Asesinato a distancia

Miguel Obrenovitch, rey de Servia, apuñalado en los jardines

«a distancia » su obra de crimen.—¡Vengada! ¡¡Vengada!!...

Cierta mañana de 1867, una espantosa noticia conmovió a todo el

Oriente europeo: Miguel Obrenovitch, rey de Servia; su tía Katinka, o

Catalina, y la hija de ésta, habían sido asesinados en pleno día en el

propio jardín de su palacio, sin saberse quiénes fueran los asesinos. El

príncipe estaba cosido materialmente a puñaladas y acribillado a tiros;

la princesa Catalina tenía deshecha la cabeza a golpes, y su joven hija

agonizaba a consecuencia de sus heridas. Todas las circunstancias del

terrible crimen causaron, como era natural, una excitación y una

ansiedad general rayanas en la locura.

Desde aquel instante cruel, de Bucarest hasta Trieste, así en el

Imperio austriaco como en todos los países dependientes del dudoso

protectorado de Turquía, ningún aristócrata de sangre, ni príncipe, se

creyó seguro y se extendió doquiera el rumor de que aquel crimen

político había sido ejecutado por Tzerno—Guorgey, o sea por el príncipe Kara—Georgevitch.

Numerosos inocentes fueron encarcelados, mientras que como suele

suceder siempre, lograron escapar los verdaderos regicidas. Un niño, muy

amado en Servia, próximo pariente de las víctimas, fué sacado de un

colegio parisiense, conducido con toda pompa a Belgrado y coronado corno

rey de Servia bajo el nombre de Hospodar.
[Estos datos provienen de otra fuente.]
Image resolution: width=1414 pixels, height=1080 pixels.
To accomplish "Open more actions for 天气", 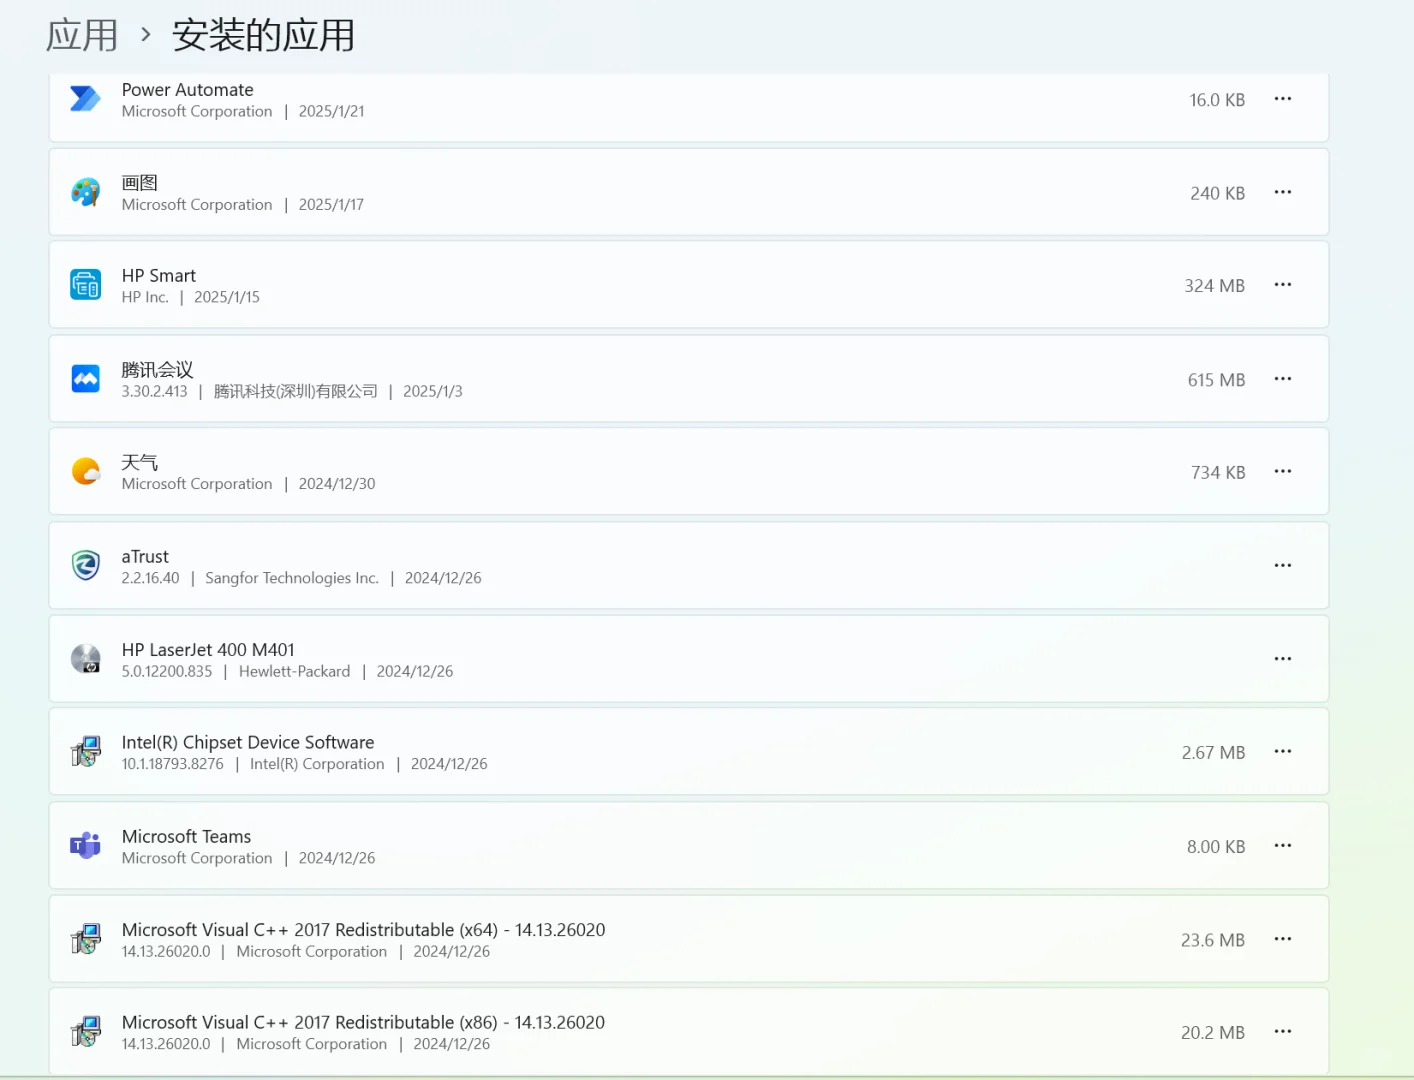I will point(1282,470).
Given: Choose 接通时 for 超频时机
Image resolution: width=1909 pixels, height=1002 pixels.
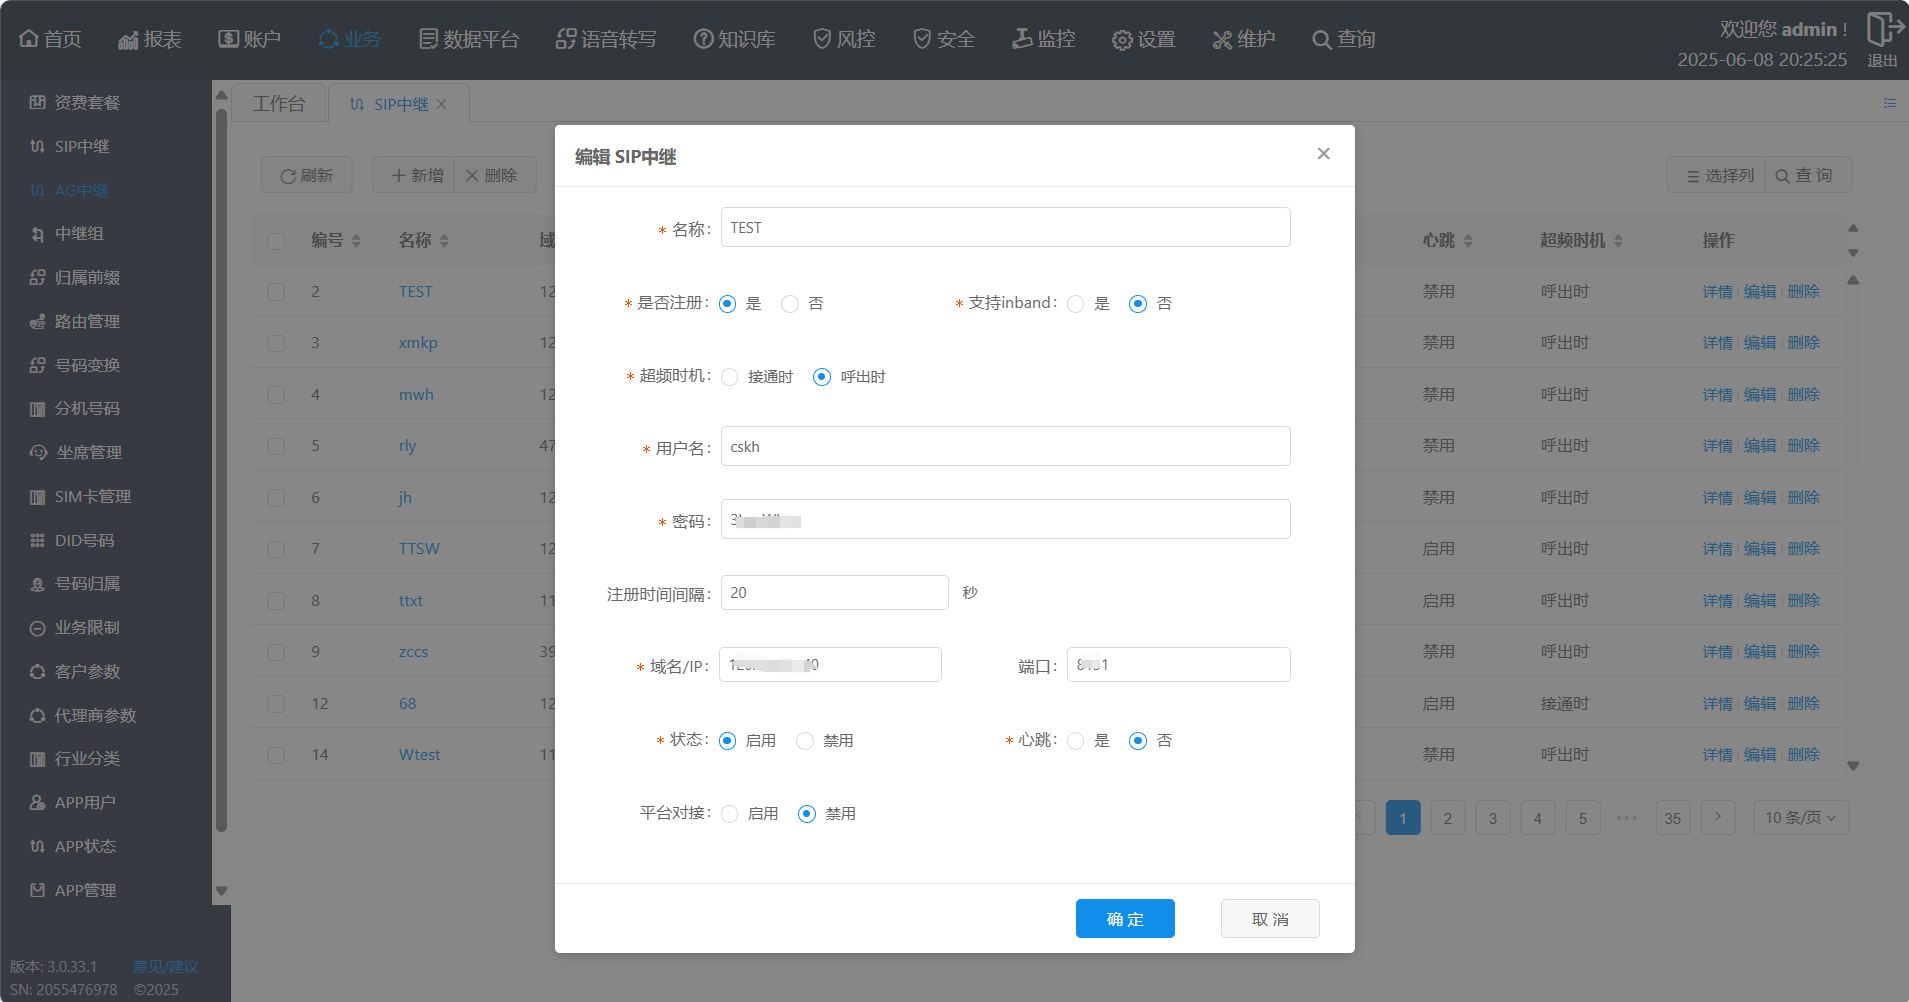Looking at the screenshot, I should click(x=730, y=377).
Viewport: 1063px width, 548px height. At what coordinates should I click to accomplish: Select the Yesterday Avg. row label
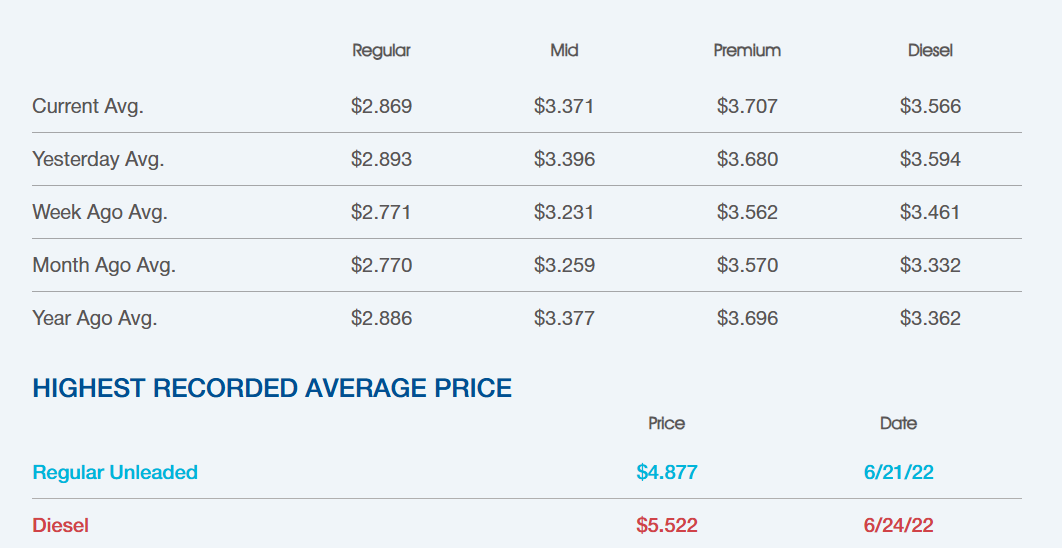coord(98,159)
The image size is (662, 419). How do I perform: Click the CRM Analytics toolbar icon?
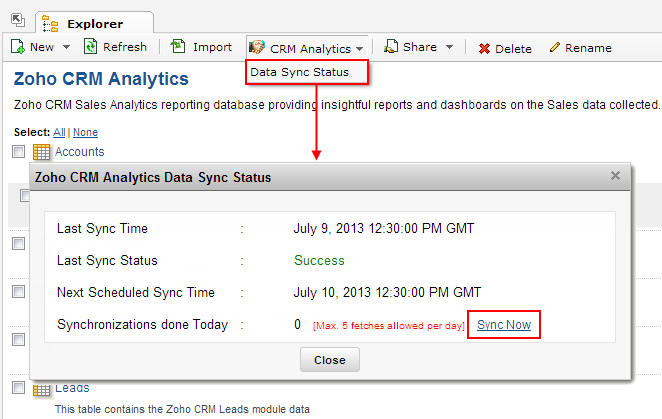(x=257, y=47)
Dado lo que son en todos los pueblos las pasiones políticas, la

tragedia de Belgrado se olvidó, borrándose con ello las rivalidades y

odios que ella despertara. Pero había una anciana matrona servia, ligada

por los más íntimos afectos a la familia de los Obrenovitch, y que,

como Raquel, no se avenía fácilmente a consolarse con la muerte de los

suyos. Proclamado el joven Obrenovitch, sobrino que era del príncipe

asesinado, la matrona misteriosa vendió su patrimonio y desapareció de

la vista de todos, no sin jurar antes, sobre la tumba de las víctimas,

que las vengaría. Quien escribe esta verídica historia había pasado unos

días en Belgrado tres meses antes de cometerse el crimen, y conocía a

la princesa Katinka, que era una criatura muelle, abúlica, pero llena de

bondad, y una perfecta parisina por su excelente trato y educación. En

cuanto a los personajes que figuran en esta narración, como aún viven,

ocultaré sus nombres bajo sus iniciales.

La anciana servia aquella de nuestro relato, que de tal manera había

jurado venganza, salia muy poco de su casa, ni aun para visitar de tarde

en tarde a su amiga la princesa Katinka. Lánguidamente reclinada sobre

tapices y orientales almohadones y ataviada con el típico vestido

nacional, recordaba a la propia Sibila de Cumas en sus días de tranquilo

reposo y alejamiento del mundo.

Cierto que se contaban extrañas historias acerca de los

conocimientos. ocultos de aquella solitaria mujer, circulando entre los

huéspedes reunidos alrededor del hogar de nuestra modesta posada relatos

aterradores, capaces de poner los pelos de punta al más valiente. El

primo de una solterona ha de nuestro obeso posadero, había caído cierto

día bajo la garra de un vampiro cruel que estuvo a punto de desangrarle y

matarle con sus continuadas visitas nocturnas. Vanos fueron los

esfuerzos del pobre cura de la parroquia que le exorcizara, y ya

desesperaban todos acerca de la víctima, cuando Gospoja P.—así llamaré

desde ahora a la misteriosa sibila le curó al joven, ahuyentando al

espíritu obsesor con sólo amenazarle con el puño y reprenderle en su

propia lengua. Allí, en Belgrado fué, pues, donde aprendí el curioso

detalle de que todos los fantasmas tienen un lenguaje peculiar suyo.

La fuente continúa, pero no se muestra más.